§ TEKS YANG DISEDIAKAN
Jakarta, Gatra.com - Industri sawit diharapkan bisa menjadi salah satu solusi dalam penanganan perubahan iklim global yang saat ini menjadi perhatian negara-negara di dunia.
Karenanya, sektor industri agro khususnya sawit perlu melakukan mitigasi perubahan iklim global, dengan strategi memanfaatkan permintaan minyak sawit yang terus tumbuh, sembari mengurangi emisi gas rumah kaca, serta melindungi hutan dan lahan gambut.
Ketua Gabungan Pengusaha Kelapa Sawit Indonesia (Gapki) Joko Supriyono pernah mengatakan, industri kelapa sawit di Indonesia berkomitmen untuk menjadi bagian dari solusi dalam mengatasi dampak perubahan iklim.
Menurut Joko, sejak penanaman hingga produksi menjadi minyak sawit, berbagai upaya dengan menerapkan praktik-praktik ramah lingkungan terus dilakukan untuk mengurangi dampak perubahan iklim.

(Entri untuk mencari letak kata dan elemen)
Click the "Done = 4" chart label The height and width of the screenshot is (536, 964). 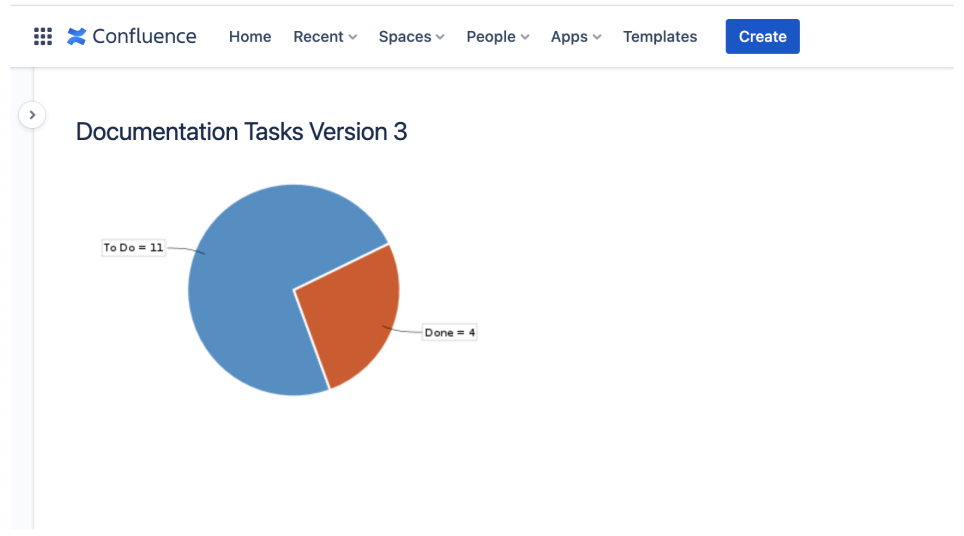tap(449, 333)
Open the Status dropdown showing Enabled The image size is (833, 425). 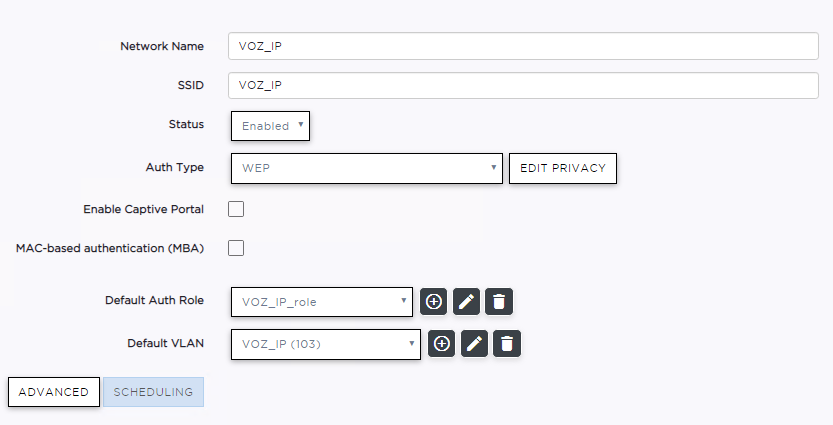[x=270, y=126]
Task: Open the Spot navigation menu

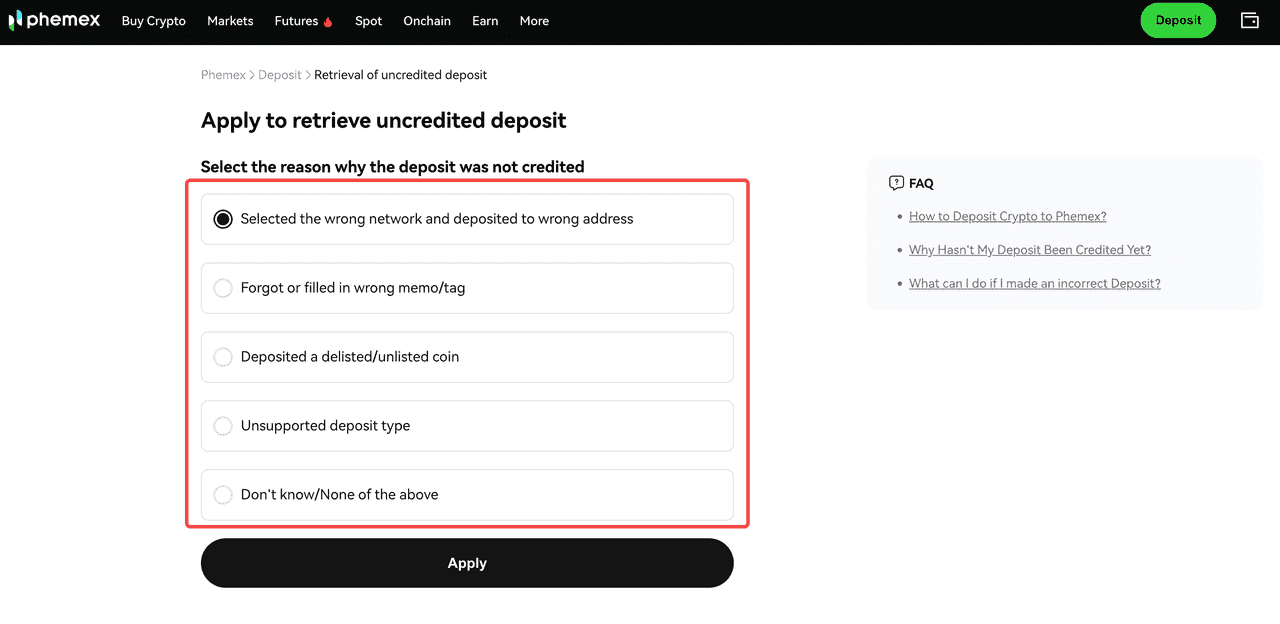Action: pyautogui.click(x=368, y=21)
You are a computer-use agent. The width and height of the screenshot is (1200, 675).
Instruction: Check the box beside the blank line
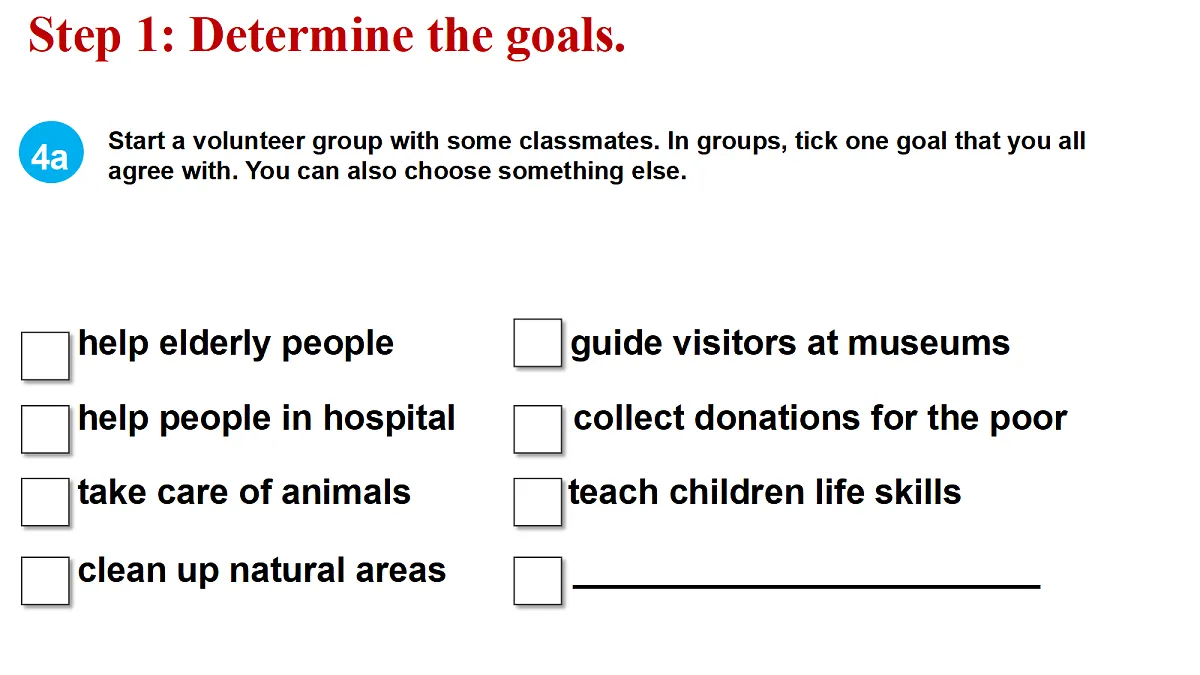(538, 581)
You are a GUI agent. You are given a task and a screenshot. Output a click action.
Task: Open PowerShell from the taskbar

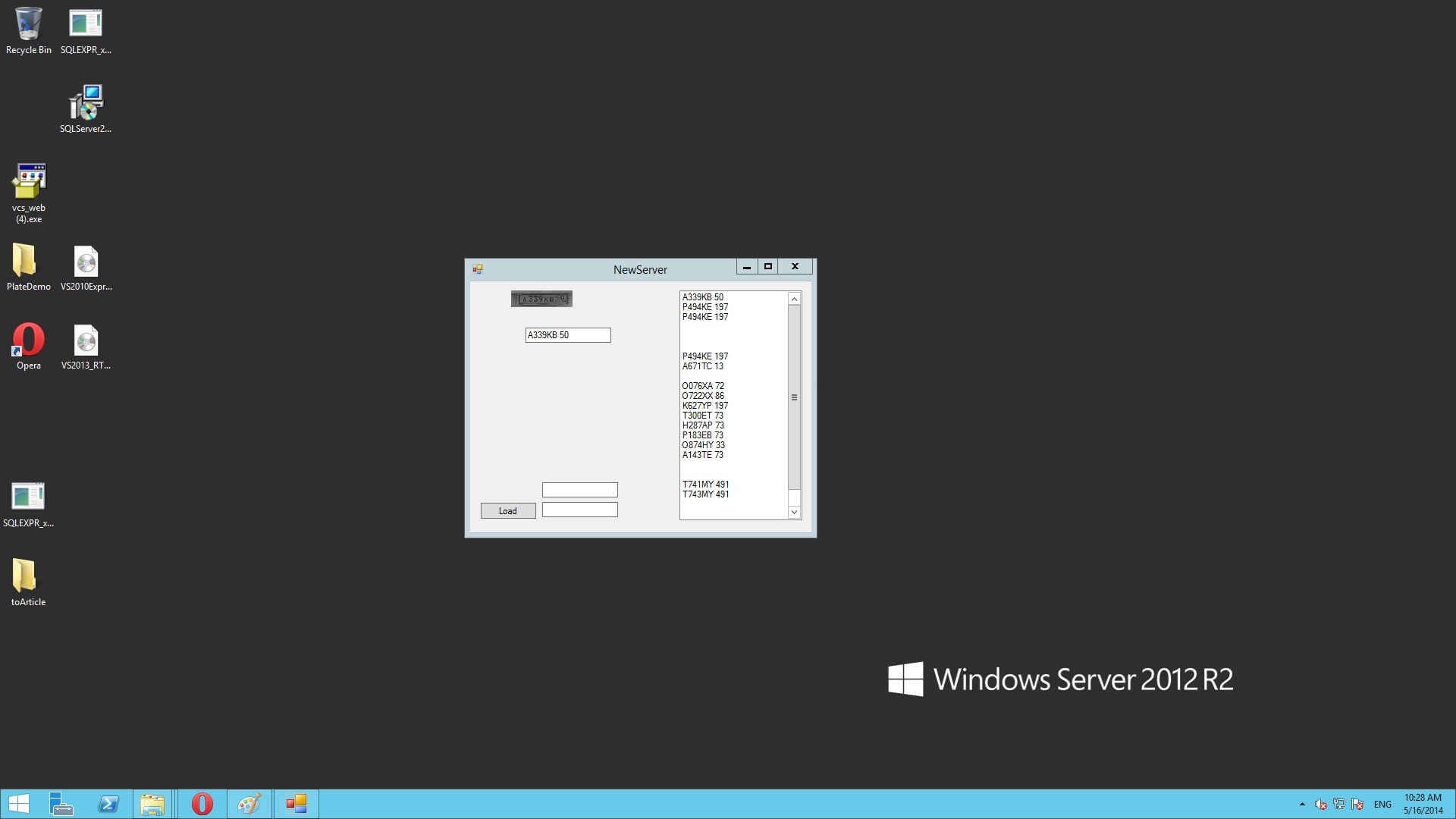point(108,804)
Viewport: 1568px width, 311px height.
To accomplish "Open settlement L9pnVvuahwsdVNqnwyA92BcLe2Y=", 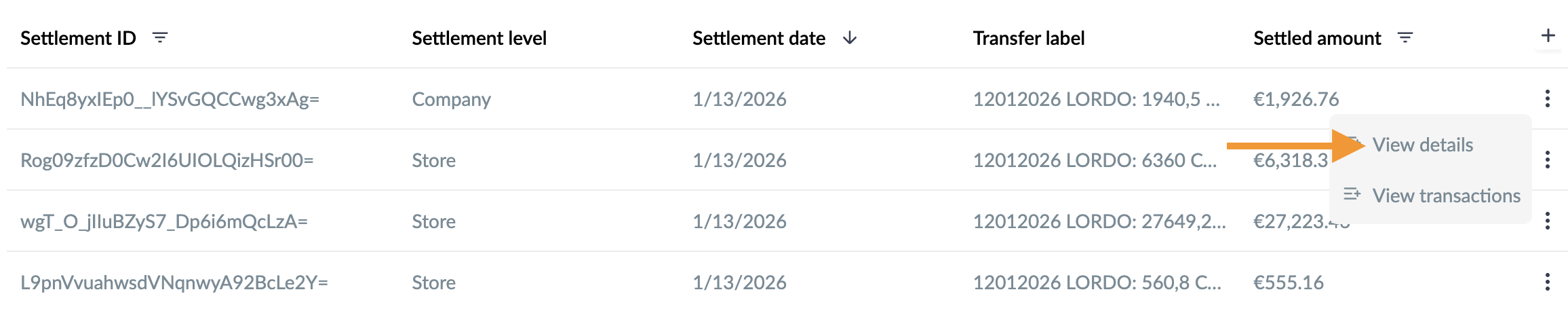I will (174, 282).
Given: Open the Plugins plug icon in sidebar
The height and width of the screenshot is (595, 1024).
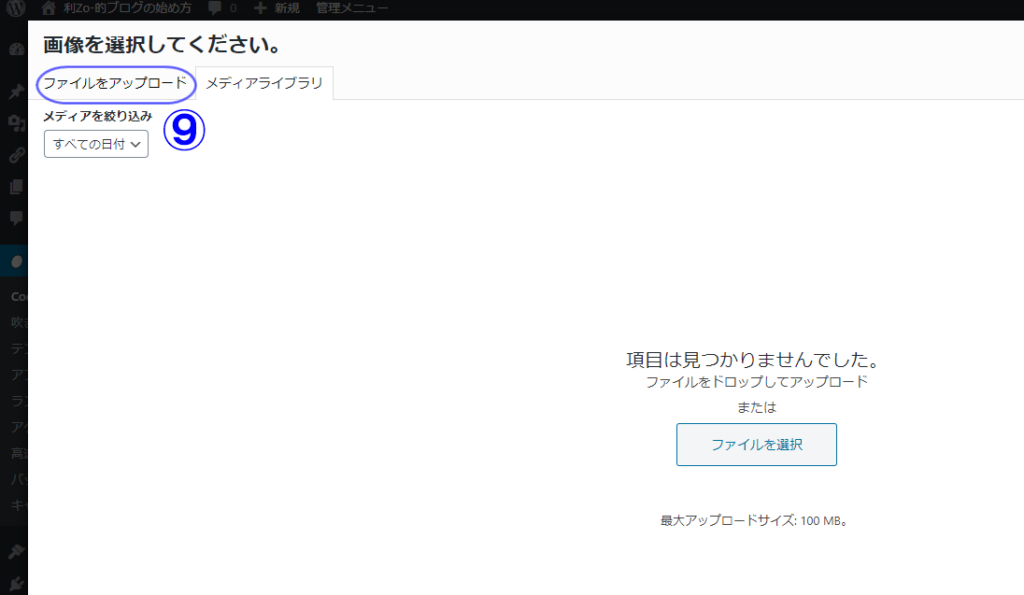Looking at the screenshot, I should coord(16,582).
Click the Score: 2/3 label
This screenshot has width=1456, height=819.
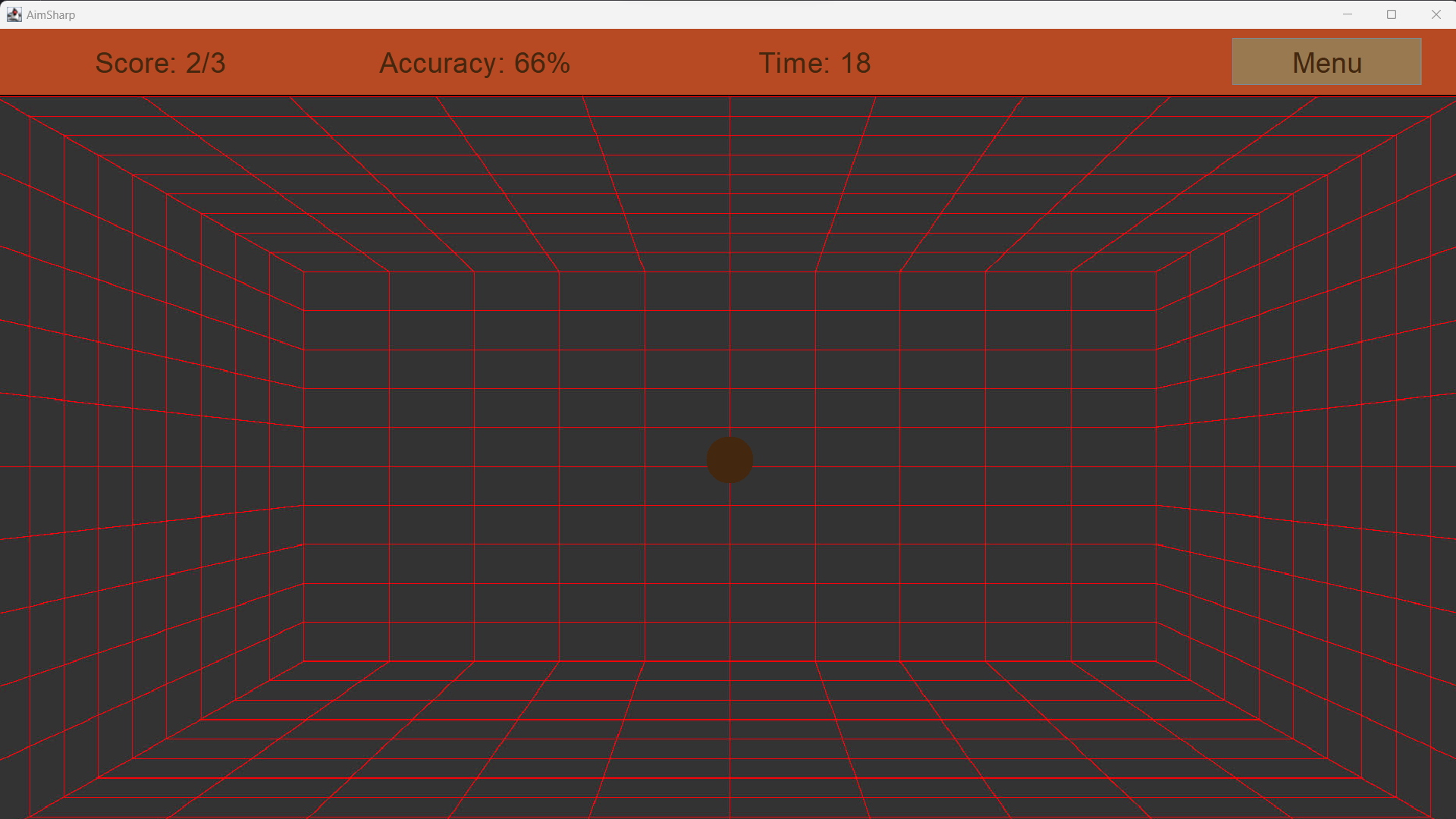click(160, 63)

§ TUGAS YANG DIKERJAKAN
1: Tuliskan ulang bagian teks tentang industri sawit dari "Jakarta, Gatra.com - Industri" sampai "dan lahan gambut." tanpa mengubah satu kata pun.
2: Kalikan setiap angka koordinat pada jawaban dengan 1,85. Bulatkan hasilnya ke bilangan bulat, dengan nilai setengah dibulatkan ke atas. Setelah itu, tuliskan kembali hanya baris-baris catatan dari baris yang memuat "You are a GUI" sampai baris yang memuat "point(108,804)", termasuk permintaannya, tanpa menyertakan gambar.

§ DAFTAR JAWABAN
1:
Jakarta, Gatra.com - Industri sawit diharapkan bisa menjadi salah satu solusi dalam penanganan perubahan iklim global yang saat ini menjadi perhatian negara-negara di dunia.
Karenanya, sektor industri agro khususnya sawit perlu melakukan mitigasi perubahan iklim global, dengan strategi memanfaatkan permintaan minyak sawit yang terus tumbuh, sembari mengurangi emisi gas rumah kaca, serta melindungi hutan dan lahan gambut.

2:
You are a GUI agent. You are given a task and a screenshot. Output a click action.
Task: Open PowerShell from the taskbar

point(200,1487)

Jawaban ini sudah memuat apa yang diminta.